Random/LFSR on P2

TonyB_ · 2017-10-28 23:09

evanh wrote: »

In this case it resolves to a constant of 2. The outer for() loop only does two iterations.

And normally you'd have {} brackets following a for() but since there isn't the subsequent indentation is a hint that that for() loop only contains the singular inner for() loop. Ie; s[0] = s0; s[1] = s1; are executed only after all loops are completed.

Thanks Evan, but still enough mumbo-jumbo for me not to understand.
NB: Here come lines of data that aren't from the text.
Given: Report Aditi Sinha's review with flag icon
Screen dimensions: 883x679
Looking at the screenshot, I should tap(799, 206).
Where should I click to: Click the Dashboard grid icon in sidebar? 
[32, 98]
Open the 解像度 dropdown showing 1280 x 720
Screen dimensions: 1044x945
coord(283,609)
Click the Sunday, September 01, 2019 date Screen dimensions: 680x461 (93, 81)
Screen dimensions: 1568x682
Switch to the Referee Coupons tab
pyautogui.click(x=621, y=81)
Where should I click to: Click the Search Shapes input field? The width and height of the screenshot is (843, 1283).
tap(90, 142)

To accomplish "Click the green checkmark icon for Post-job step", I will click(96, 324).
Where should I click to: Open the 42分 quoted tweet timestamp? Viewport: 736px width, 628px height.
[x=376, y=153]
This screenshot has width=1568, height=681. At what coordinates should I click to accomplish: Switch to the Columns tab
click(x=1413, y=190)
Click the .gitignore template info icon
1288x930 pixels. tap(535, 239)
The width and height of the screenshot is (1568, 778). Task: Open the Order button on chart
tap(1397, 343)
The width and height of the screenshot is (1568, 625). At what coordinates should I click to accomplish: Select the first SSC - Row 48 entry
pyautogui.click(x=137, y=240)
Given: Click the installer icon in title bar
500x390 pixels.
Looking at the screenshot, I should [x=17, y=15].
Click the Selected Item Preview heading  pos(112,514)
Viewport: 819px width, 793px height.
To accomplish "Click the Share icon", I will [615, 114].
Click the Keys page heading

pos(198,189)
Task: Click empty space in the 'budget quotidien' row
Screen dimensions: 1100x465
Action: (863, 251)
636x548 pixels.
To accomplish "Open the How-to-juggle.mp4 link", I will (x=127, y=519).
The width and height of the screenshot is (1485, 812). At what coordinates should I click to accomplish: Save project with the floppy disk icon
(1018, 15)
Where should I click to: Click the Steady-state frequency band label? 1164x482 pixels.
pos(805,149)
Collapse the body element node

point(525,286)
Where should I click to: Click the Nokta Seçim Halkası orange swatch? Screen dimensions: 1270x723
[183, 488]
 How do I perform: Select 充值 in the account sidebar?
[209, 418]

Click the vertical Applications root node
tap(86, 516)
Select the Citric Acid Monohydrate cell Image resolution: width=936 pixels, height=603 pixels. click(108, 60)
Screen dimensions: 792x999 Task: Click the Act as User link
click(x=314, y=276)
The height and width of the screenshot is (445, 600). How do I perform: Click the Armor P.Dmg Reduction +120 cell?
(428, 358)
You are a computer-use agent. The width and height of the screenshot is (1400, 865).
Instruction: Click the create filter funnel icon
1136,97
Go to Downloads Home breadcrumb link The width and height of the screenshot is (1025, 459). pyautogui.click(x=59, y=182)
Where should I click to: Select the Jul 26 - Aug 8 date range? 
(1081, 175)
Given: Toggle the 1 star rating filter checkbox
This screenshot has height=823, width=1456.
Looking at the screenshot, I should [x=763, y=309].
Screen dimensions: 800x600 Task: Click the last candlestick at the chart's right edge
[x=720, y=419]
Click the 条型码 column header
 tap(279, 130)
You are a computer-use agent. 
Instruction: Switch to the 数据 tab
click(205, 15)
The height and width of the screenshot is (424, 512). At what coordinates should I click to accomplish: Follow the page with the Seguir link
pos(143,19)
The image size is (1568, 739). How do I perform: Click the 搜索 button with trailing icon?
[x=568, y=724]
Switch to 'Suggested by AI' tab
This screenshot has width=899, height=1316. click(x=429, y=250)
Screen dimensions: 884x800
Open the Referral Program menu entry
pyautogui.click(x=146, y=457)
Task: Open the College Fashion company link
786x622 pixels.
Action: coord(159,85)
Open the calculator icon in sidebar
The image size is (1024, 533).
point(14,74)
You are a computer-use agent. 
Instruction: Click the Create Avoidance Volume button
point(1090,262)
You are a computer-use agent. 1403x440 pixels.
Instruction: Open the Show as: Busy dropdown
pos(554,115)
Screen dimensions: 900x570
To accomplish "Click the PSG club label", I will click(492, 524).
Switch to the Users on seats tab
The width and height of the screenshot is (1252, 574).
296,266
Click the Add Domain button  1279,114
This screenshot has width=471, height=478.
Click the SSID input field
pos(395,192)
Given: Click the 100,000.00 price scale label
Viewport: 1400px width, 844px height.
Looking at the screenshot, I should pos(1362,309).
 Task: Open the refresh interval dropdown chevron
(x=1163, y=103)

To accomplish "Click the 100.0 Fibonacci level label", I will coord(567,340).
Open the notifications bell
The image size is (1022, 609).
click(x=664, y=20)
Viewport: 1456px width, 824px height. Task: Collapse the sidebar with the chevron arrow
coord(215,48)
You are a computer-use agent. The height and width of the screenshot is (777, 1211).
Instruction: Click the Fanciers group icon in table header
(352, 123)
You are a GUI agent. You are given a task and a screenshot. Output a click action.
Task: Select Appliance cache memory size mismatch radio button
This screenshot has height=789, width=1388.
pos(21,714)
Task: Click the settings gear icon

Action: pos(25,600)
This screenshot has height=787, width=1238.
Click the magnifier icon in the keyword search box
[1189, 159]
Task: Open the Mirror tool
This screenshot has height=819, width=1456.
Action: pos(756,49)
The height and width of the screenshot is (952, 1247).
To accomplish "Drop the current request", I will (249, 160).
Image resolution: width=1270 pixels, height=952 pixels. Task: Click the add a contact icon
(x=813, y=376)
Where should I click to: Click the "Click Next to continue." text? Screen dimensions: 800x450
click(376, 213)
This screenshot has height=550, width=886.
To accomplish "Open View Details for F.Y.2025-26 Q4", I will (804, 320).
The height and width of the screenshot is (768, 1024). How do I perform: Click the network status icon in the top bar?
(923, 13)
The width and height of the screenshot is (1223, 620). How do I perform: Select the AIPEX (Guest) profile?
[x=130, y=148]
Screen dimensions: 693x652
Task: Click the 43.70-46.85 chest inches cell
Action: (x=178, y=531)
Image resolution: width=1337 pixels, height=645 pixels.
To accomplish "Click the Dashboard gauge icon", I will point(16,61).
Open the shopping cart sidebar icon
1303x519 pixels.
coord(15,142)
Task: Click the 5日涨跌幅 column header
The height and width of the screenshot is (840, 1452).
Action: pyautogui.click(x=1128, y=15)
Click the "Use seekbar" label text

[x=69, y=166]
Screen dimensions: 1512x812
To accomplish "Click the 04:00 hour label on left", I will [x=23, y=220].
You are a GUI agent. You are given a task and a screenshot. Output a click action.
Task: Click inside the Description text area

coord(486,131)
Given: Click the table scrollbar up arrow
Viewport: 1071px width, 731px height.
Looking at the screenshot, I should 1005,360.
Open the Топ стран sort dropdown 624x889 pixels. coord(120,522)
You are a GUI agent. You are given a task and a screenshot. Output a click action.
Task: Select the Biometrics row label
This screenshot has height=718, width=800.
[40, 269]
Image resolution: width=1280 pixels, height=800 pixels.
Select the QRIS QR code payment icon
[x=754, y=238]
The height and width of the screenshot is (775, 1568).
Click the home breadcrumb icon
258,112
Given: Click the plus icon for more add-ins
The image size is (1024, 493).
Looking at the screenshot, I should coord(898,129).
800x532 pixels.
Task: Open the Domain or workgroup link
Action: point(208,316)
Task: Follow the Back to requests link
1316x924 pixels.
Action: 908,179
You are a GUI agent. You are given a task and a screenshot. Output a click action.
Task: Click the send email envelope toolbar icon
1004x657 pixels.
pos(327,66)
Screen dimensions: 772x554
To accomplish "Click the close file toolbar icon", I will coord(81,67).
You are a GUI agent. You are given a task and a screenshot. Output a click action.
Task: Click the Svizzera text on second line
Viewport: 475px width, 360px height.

Plain old pseudo-code would help.

We'd need new bit patterns for xoroshiro32+ based on the characteristic polynomial or some such.

cgracey · 2017-10-28 23:11

With these randomness test batteries, we can do PRNG development without understanding the theory behind it. Kind of works for layout, too.

evanh · 2017-10-28 23:25

cgracey wrote: »

With these randomness test batteries, we can do PRNG development without understanding the theory behind it. Kind of works for layout, too.

Totally. We were dead in the water without PractRand. It tucks the science away so mere mortals can do a little engineering.

TonyB_ · 2017-10-28 23:27

The idea of the jump function is to find well-spaced states so that lots of XORO32 sequences could be running that don't overlap with each other, for a while at least.

To do this properly requires deeper understanding but shall we just brute force it instead? Start with state = 1, iterate 64K times and save that state, rinse and repeat 64K times. End result is file with 64K longs.

Heater. · 2017-10-28 23:30

Only on thing bothers me.

Published PRNGs, from the likes of Marsaglia, come with statements about their cycle length. (2 ^ 64) - 1 or whatever.

I have no idea how they come to make such statements but I naively assume they have some mathematical proof to back it up.

There is no way our batteries of tests can determine the cycle length of a PRNG.

Are there any such statements and proofs for the PRNGs that have been presented here?

evanh · 2017-10-28 23:31

TonyB_ wrote: »

We'd need new bit patterns for xoroshiro32+ based on the characteristic polynomial or some such.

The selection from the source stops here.